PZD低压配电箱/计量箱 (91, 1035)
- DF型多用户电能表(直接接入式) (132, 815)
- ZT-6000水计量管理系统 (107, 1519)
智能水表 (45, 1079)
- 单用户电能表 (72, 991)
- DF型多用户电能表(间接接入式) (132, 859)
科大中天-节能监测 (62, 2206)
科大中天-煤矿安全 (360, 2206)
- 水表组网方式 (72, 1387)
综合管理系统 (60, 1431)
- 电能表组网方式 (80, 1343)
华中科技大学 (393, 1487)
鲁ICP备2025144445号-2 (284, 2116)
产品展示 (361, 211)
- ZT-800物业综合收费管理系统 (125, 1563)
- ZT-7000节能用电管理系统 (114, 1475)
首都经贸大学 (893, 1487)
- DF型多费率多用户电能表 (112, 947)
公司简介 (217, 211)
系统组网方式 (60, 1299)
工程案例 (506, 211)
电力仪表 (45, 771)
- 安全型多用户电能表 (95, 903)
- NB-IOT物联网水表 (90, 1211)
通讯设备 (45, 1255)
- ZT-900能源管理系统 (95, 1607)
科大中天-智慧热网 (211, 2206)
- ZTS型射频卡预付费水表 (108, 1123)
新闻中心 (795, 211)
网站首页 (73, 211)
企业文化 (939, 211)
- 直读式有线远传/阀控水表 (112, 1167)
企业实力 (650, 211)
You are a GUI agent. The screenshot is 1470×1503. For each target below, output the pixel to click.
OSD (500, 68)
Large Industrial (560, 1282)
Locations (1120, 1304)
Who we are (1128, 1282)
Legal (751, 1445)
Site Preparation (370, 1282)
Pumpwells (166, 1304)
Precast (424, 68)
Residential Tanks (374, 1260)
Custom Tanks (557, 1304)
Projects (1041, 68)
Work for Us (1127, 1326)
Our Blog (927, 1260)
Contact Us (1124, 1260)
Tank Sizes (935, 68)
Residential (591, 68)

========

**WHAT YOU HAVE TO DO**
Please return only the lines from the one with "华中科技大学 (393, 1487)" through the end of the listing, each exactly as written, first and last included.

**EXERCISE RESULT**
华中科技大学 (393, 1487)
鲁ICP备2025144445号-2 (284, 2116)
产品展示 (361, 211)
- ZT-800物业综合收费管理系统 (125, 1563)
- ZT-7000节能用电管理系统 (114, 1475)
首都经贸大学 (893, 1487)
- DF型多费率多用户电能表 (112, 947)
公司简介 (217, 211)
系统组网方式 (60, 1299)
工程案例 (506, 211)
电力仪表 (45, 771)
- 安全型多用户电能表 (95, 903)
- NB-IOT物联网水表 (90, 1211)
通讯设备 (45, 1255)
- ZT-900能源管理系统 (95, 1607)
科大中天-智慧热网 (211, 2206)
- ZTS型射频卡预付费水表 (108, 1123)
新闻中心 (795, 211)
网站首页 (73, 211)
企业文化 (939, 211)
- 直读式有线远传/阀控水表 (112, 1167)
企业实力 (650, 211)
You are a GUI agent. The screenshot is 1470×1503. For each target below, output the pixel to click.
OSD (500, 68)
Large Industrial (560, 1282)
Locations (1120, 1304)
Who we are (1128, 1282)
Legal (751, 1445)
Site Preparation (370, 1282)
Pumpwells (166, 1304)
Precast (424, 68)
Residential Tanks (374, 1260)
Custom Tanks (557, 1304)
Projects (1041, 68)
Work for Us (1127, 1326)
Our Blog (927, 1260)
Contact Us (1124, 1260)
Tank Sizes (935, 68)
Residential (591, 68)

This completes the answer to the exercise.